▸ **What the exercise asks**:
Drop the pictures and repeat exactly from the "[Previous announcement] (20, 26)" line down to the last line of the entries below.

▸ **Data to examine**:
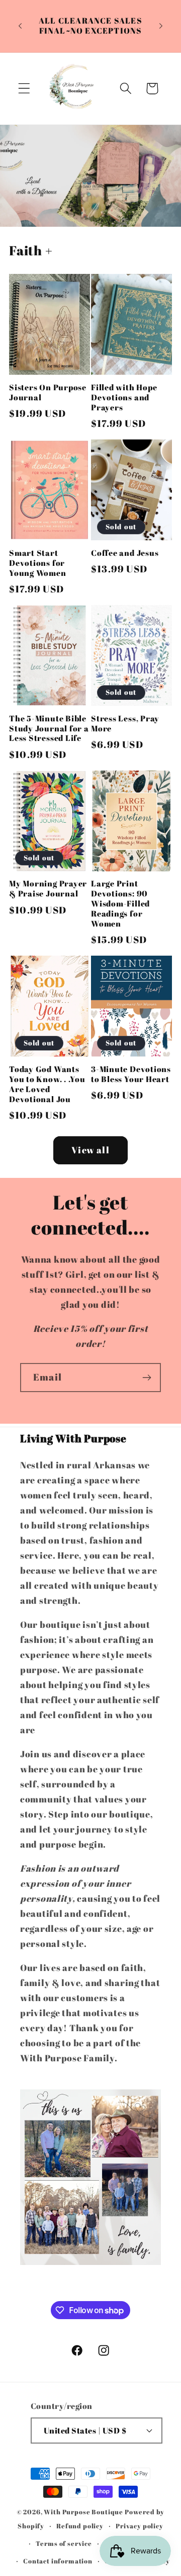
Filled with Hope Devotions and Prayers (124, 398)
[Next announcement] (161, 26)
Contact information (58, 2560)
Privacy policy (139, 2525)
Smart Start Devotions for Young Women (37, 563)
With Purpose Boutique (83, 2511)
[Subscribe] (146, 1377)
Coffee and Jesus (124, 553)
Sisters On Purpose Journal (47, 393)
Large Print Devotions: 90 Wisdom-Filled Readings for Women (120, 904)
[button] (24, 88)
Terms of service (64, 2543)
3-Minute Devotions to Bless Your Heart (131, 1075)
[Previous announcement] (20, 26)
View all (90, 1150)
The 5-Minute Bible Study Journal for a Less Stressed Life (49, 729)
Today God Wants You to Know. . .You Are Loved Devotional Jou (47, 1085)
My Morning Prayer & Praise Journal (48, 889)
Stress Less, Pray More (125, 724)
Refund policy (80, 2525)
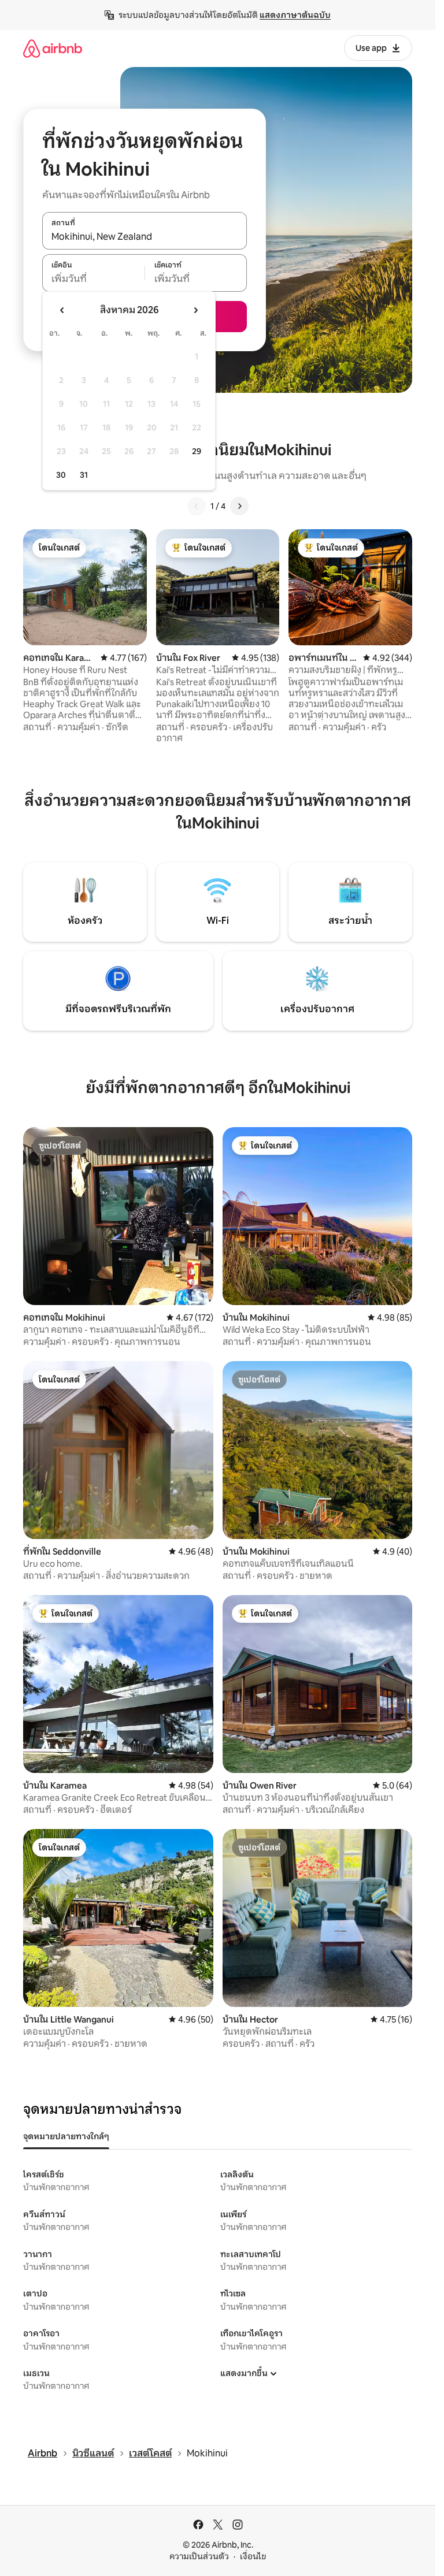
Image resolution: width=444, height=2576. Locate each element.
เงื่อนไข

▸ **Solved problem**:
[Previous announcement] (20, 26)
View all (90, 1150)
The 5-Minute Bible Study Journal for a Less Stressed Life (49, 729)
Today God Wants You to Know. . .You Are Loved Devotional Jou (47, 1085)
My Morning Prayer & Praise Journal (48, 889)
Stress Less, Pray More (125, 724)
Refund policy (80, 2525)
Image resolution: width=444, height=2576. Locate each element.
เงื่อนไข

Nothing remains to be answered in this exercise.